Sonntag, 30. Januar 2022

Patient*innen, die ich nicht brauche

 Ich habe manchmal bei dem Erstgespräch schon das Gefühl: "Das könnte schwierig werden." Aber diesen Gedanken schiebe ich dann schnell wieder auf die Seite und bereite mich auf das Beratungsgespräch vor wie ich das auf jedes Beratungsgespräch mache.
Ich bereite meinen Formulare vor, ich drucke Beratungsmaterialien aus.
Ich möchte, dass meinePatient*innen gut informiert aus diesem Gespräch gehen. Außerdem definieren wir gemeinsam ein Ziel, das dann bis zum nächsten Termin erreicht werden soll, wobei ich den Menschen dann wirklich diese Entscheidung überlasse und häufig nur bei der Formulierung helfe.

Dieses "Ziel" kennen die Patient*innen meist schon selbst.

Ich hatte zu Beginn des Jahres eine wirklich fordernde Beratung. Essen durchgängig, auch nachts und da habe ich schnell bemerkt, dass es sich hier um eine Ess-Störung handeln könnte. 


Ich habe dies alles mit meinem Gegenüber besprochen. Ich habe auch erklärt, dass ich dem behandelnden Arzt einen Beratungsbericht schreiben werde, damit da noch mehr Unterstützung kommt zum Besten des Patienten/der Patientin. 

Nach meinem Beratungsbericht hat mich der behandelnde Arzt angerufen, hat sich bedankt und hat weitere Behandlungsmöglichkeiten angekündigt. 

Nach einer gewissen Zeit schreibe ich dann allen Patient*innen eine Rechnung. 

Es kam kein Geld, es kam nur eine sehr ausfallende Nachricht über WhatsApp, dass ich diesem Menschen nicht geholfen hätte, dass meine Beratung nicht gut war, weil ich nicht wirklich geholfen habe.

Das lasse ich jetzt so stehen, denn ich weiß was ich geleistet habe. Wenn Patient*innen (das war übrigens das erste mal nach über 40 Jahren Arbeit) mir schräg kommen, dann bin ich für diese Menschen "weg".
Ich habe alles dokumentiert, denn dazu bin ich verpflichtet. 

Eine gute Beratung bedeutet für mich, dass ich all mein Wissen, was für die Indikation (Gewicht, Nahrungsmittelunverträglichkeiten, Darmerkrankungen...) wichtig ist in den Ring werfe und das dann anpasse an das was für die Patient*innen helfen kann.

Eine gute Beratung macht für mich aber auch aus, dass meine Patient*innen mitarbeiten, sich einbringen und mir auch sagen wo es Grenzen gibt oder aber auch sagen wenn irgendetwas nicht passt.

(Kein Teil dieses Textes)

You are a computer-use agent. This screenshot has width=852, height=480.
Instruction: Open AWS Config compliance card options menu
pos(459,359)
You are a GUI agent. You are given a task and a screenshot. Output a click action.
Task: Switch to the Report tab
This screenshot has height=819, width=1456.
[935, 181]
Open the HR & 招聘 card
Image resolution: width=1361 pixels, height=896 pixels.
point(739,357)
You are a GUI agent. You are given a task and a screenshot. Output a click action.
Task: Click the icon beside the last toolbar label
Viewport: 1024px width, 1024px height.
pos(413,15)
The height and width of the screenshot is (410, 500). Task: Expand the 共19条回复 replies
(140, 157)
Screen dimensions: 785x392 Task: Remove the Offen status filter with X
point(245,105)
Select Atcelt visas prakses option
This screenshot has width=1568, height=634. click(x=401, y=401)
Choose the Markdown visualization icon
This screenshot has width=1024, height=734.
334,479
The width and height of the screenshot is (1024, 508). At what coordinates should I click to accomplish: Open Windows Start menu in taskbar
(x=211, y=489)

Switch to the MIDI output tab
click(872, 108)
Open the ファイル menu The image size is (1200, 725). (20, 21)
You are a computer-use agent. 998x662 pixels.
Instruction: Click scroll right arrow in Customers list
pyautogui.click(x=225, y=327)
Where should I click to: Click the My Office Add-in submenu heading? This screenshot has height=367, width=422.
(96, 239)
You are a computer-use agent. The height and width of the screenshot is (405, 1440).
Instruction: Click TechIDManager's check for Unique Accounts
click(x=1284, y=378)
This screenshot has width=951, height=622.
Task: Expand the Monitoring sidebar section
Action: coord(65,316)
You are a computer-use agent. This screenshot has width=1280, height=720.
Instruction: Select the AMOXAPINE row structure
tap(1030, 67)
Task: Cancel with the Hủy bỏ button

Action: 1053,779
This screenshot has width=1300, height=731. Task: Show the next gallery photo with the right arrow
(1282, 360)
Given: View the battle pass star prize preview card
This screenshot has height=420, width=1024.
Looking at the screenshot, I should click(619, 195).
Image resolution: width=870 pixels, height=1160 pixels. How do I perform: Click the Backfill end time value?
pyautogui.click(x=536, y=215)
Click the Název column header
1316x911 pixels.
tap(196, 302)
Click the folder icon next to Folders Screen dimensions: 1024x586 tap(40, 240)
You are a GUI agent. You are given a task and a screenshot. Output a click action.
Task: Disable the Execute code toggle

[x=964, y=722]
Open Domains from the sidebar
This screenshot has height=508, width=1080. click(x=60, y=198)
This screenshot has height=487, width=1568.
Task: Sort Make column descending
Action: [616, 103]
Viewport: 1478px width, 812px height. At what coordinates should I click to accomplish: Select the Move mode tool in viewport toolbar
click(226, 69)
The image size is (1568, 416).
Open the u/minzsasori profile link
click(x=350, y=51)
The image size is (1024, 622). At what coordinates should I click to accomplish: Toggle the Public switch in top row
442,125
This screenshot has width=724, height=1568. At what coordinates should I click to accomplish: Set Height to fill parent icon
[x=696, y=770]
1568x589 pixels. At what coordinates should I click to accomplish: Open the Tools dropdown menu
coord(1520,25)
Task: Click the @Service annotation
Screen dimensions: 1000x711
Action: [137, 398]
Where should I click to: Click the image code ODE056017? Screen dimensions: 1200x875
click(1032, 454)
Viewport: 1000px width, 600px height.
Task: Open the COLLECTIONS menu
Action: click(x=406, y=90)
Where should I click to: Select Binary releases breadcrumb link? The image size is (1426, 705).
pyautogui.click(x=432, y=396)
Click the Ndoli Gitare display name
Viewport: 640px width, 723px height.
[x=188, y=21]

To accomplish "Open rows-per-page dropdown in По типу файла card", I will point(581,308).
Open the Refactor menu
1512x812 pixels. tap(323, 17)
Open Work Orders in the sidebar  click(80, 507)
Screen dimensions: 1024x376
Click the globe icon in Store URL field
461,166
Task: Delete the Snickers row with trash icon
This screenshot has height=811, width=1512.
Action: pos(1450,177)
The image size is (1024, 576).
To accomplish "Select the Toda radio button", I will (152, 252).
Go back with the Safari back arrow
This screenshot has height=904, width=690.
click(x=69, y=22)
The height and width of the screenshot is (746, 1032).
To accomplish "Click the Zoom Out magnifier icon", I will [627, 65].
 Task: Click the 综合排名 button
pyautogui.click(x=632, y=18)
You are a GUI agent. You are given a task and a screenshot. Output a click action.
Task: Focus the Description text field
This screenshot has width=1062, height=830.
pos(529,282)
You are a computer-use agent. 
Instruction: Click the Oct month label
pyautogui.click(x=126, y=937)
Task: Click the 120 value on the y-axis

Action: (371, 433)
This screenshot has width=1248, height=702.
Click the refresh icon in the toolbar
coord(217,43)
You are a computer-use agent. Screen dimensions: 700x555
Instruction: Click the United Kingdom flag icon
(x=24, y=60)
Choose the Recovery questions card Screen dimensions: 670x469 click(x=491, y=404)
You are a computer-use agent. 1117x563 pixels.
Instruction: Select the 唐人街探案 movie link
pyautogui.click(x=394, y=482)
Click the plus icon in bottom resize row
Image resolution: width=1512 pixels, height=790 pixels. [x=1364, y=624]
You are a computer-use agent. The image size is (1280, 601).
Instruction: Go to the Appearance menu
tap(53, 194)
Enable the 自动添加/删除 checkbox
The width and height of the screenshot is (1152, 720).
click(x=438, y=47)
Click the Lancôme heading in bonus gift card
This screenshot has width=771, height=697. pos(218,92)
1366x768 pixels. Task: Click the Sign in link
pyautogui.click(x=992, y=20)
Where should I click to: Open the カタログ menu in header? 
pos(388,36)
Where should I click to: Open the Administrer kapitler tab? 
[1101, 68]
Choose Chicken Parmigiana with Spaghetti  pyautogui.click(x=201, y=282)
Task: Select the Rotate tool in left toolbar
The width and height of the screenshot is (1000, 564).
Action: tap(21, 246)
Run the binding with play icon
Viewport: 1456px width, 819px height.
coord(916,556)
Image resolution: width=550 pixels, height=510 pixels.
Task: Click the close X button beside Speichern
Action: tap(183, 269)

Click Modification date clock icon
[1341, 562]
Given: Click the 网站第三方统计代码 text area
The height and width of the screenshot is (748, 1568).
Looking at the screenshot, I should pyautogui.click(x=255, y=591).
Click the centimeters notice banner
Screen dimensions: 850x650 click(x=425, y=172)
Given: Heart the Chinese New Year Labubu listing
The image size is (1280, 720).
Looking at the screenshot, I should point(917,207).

Es ist ein Austausch.

Ich kann niemanden schlank machen, ich kann Bauchschmerzen nicht weg pusten. Das hat nichts mit Ernährungstherapie zu tun. Wer sich das so vorstellt, der ist bei mir aber auch bei meinen Kolleg*innen falsch.

Wie ich mit diesem Fall jetzt umgehe, das überlege ich noch. Im Moment verfahre ich noch nach dem Motto "Karma regelt das schon."😉

Ich lasse mich von solchen Menschen aber nicht runterziehen, dazu kommt mehr postives Feedback als negatives. 

Ich wünsche Euch noch einen schönen Sonntag.